He did have a moment in the deficit hawk sun by briefly opposing the 2003 tax cuts, but that proved ineffectual, as I wrote at the time:
Earlier this year, it appeared the moderates had dealt a serious blow to Bush's tax cut when they voted to restrain its ten-year cost to $350 billion rather than the president's preferred $726 billion. Perhaps the most prominent advocate of this plan was Ohio Republican George Voinovich, who had made his name as a deficit-hawk mayor and governor and had voted against a $792 billion GOP tax cut in 1999. In a recent appearance on NBC's "Meet the Press," Voinovich spoke at length about the growing deficit and asserted that further tax cuts will "undermine our economy instead of stimulating it." By this logic, he should have opposed any tax cut. But, after yet another soliloquy against deficit-financed tax cuts, he concluded, "So the point I'm making is that this three hundred fifty billion dollar package is a responsible package." In fact, the point he made suggested just the opposite. Voinovich's incoherance undermines his self-proclaimed principles.
The other fatal flaw in the position embraced by Voinovich and fellow moderates is that the condition they demanded--holding the tax cut to $350 billion--meant essentially nothing. This is because in recent years the GOP has perfected the art of rapidly phasing in and phasing out tax cuts in order to lower their official costs. The 2001 tax cut, for instance, delayed implementation of many tax cuts and ended others abruptly. This year, Senate Republicans again made full use of such gimmickry, passing a "$350 billion" tax cut that, realistically accounted for, would drain perhaps as much as $1 trillion from federal coffers during the next ten years. Unsurprisingly, arch-conservative Tom DeLay gladly acceded to the "$350 billion" ceiling, explaining to The New York Times, "Numbers don't mean anything."

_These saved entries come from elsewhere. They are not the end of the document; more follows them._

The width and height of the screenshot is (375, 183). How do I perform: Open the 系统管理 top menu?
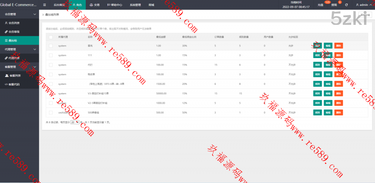point(135,5)
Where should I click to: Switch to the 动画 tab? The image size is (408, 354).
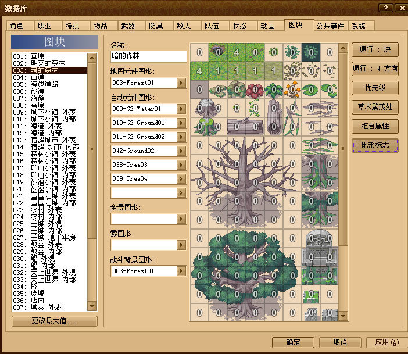(x=268, y=26)
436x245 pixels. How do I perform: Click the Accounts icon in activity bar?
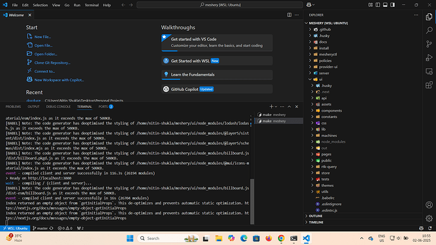point(429,205)
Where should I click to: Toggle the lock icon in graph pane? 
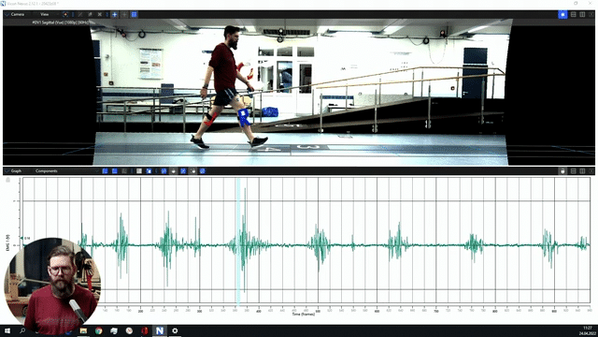[562, 170]
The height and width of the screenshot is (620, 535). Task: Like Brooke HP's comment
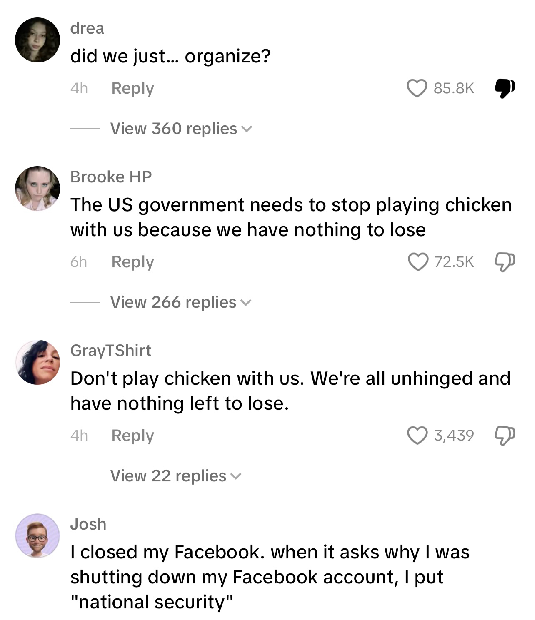[x=417, y=262]
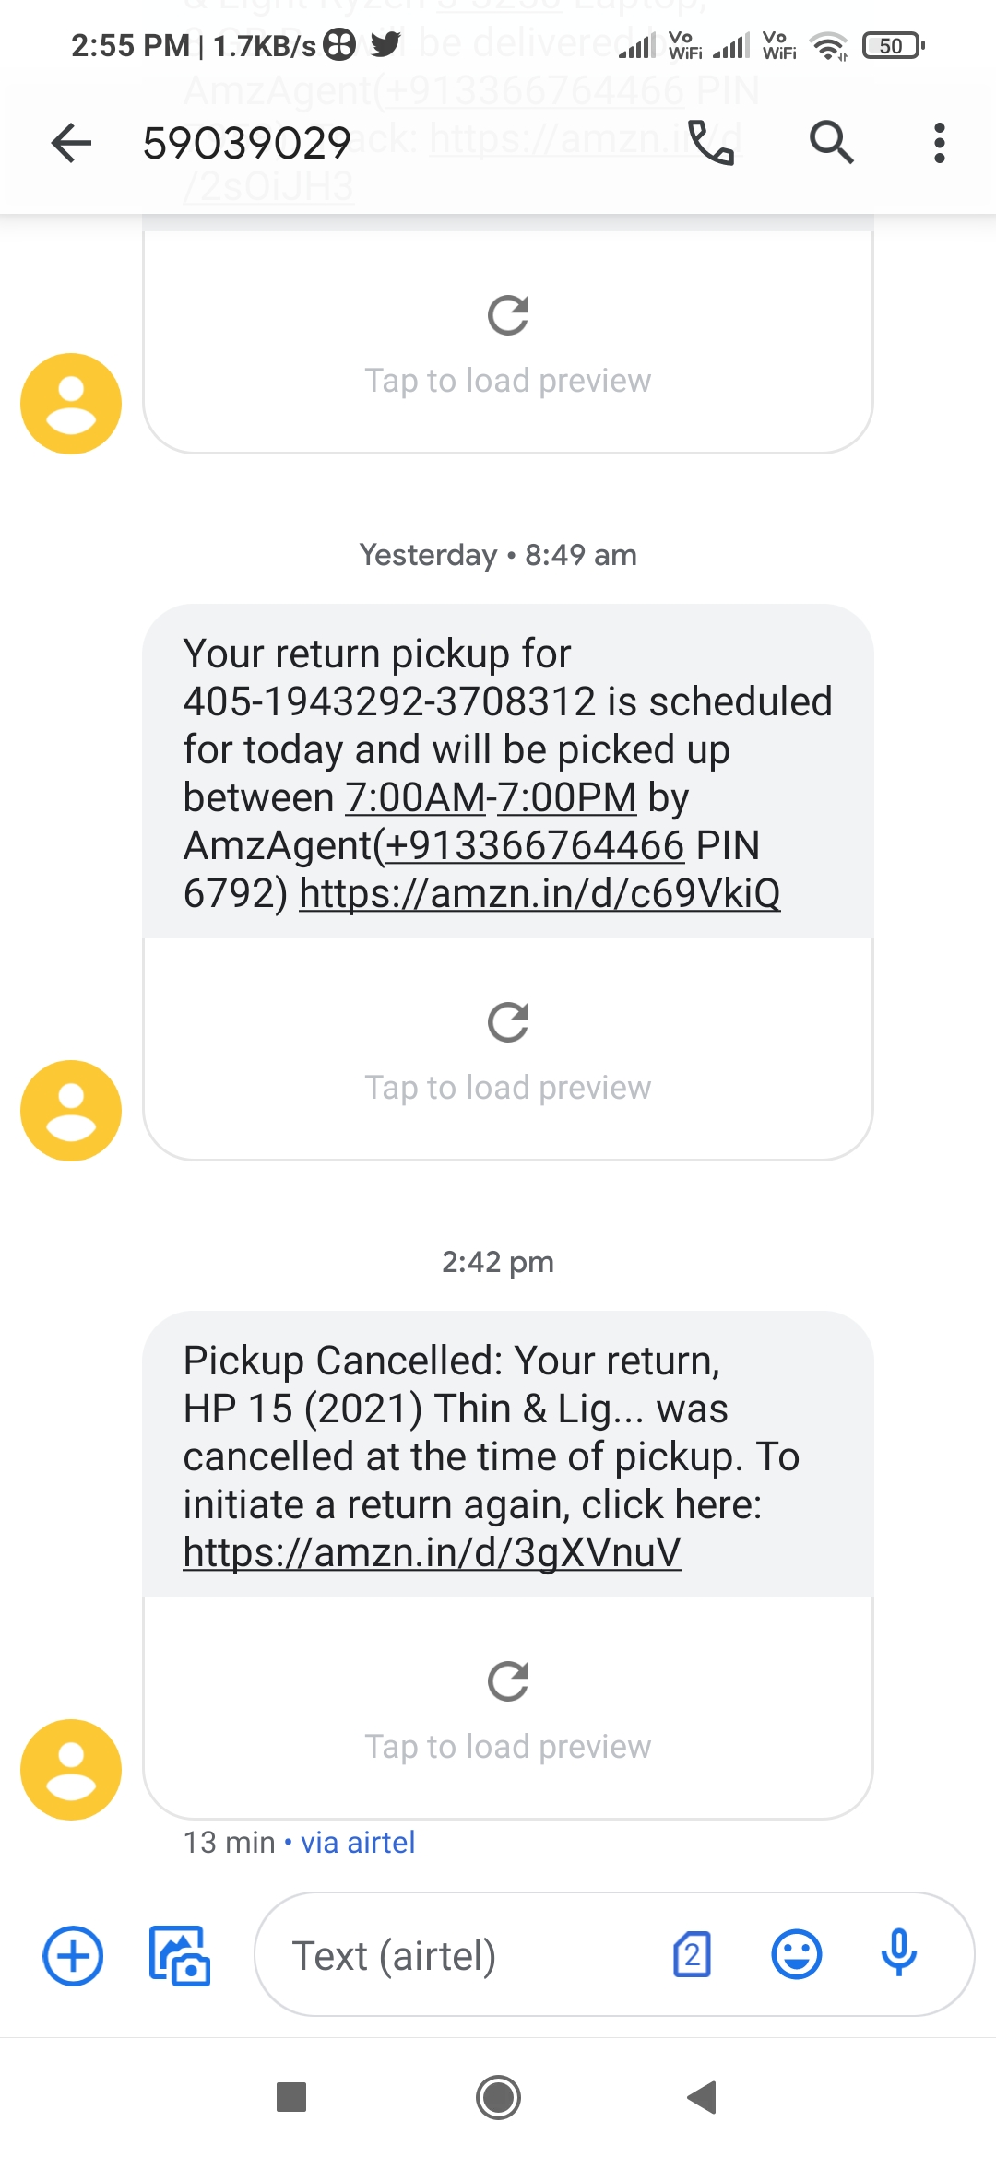Load preview under return pickup message
The width and height of the screenshot is (996, 2157).
507,1049
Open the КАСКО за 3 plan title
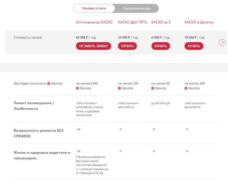228x184 pixels. (161, 22)
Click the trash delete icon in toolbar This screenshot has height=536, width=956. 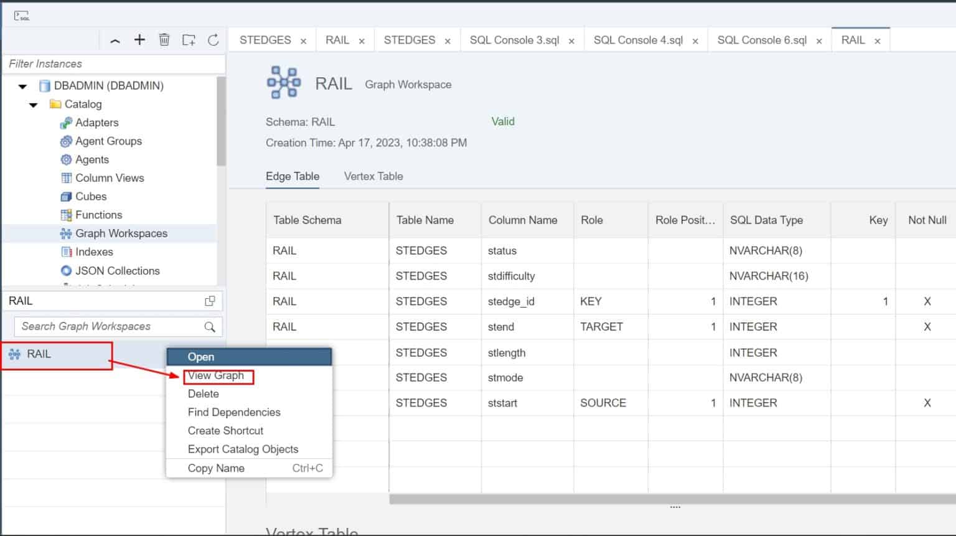pyautogui.click(x=164, y=40)
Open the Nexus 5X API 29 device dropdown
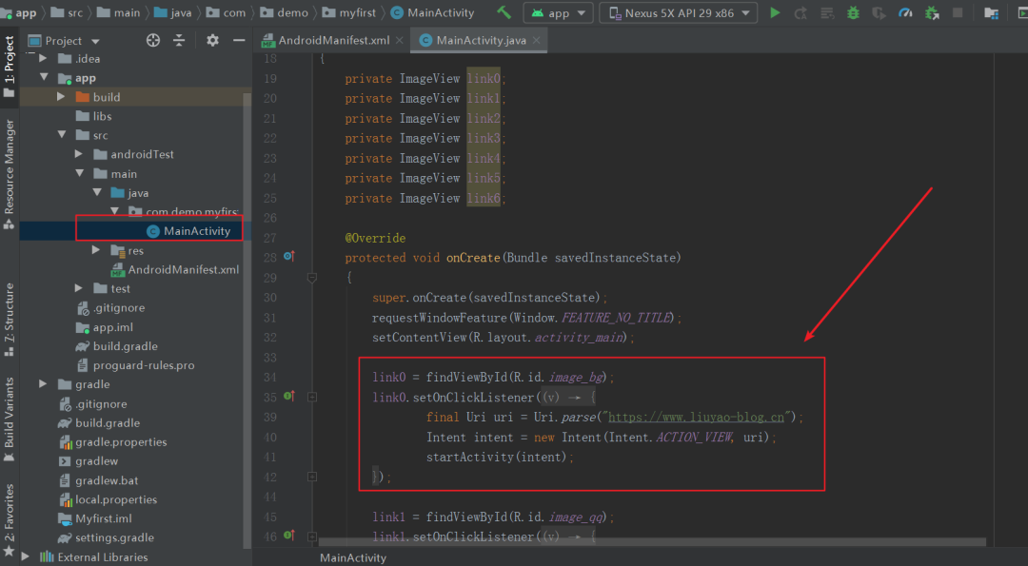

Take its most obvious gimmick: the decision to have the dividend-tax repeal end after just four years. Voinovich, pathetically, says this will "force us to look at what we have done and make us study whether it has an impact on the economy." In fact, it will do no such thing: The only purpose of the phase-out is to keep down the apparent cost of the tax bill; once the dividend repeal is in place, Republicans will argue overwhelmingly that allowing it to expire would constitute a "tax increase."
So basically Voinovich cooperated with every major bill to increase the deficit, and opposed the most important effort to curtail it. He is widely described as a deficit hawk, and I assume he must be criticizing the GOP's tax cuts uber alles approach off the record to the media in order to earn this label. What counts is how he voted, and Voinovich voted to make the deficit bigger. And that is a big part of the story of the Republican moderates -- overwhelmingly, they have simply lacked the guts to put their principles into action.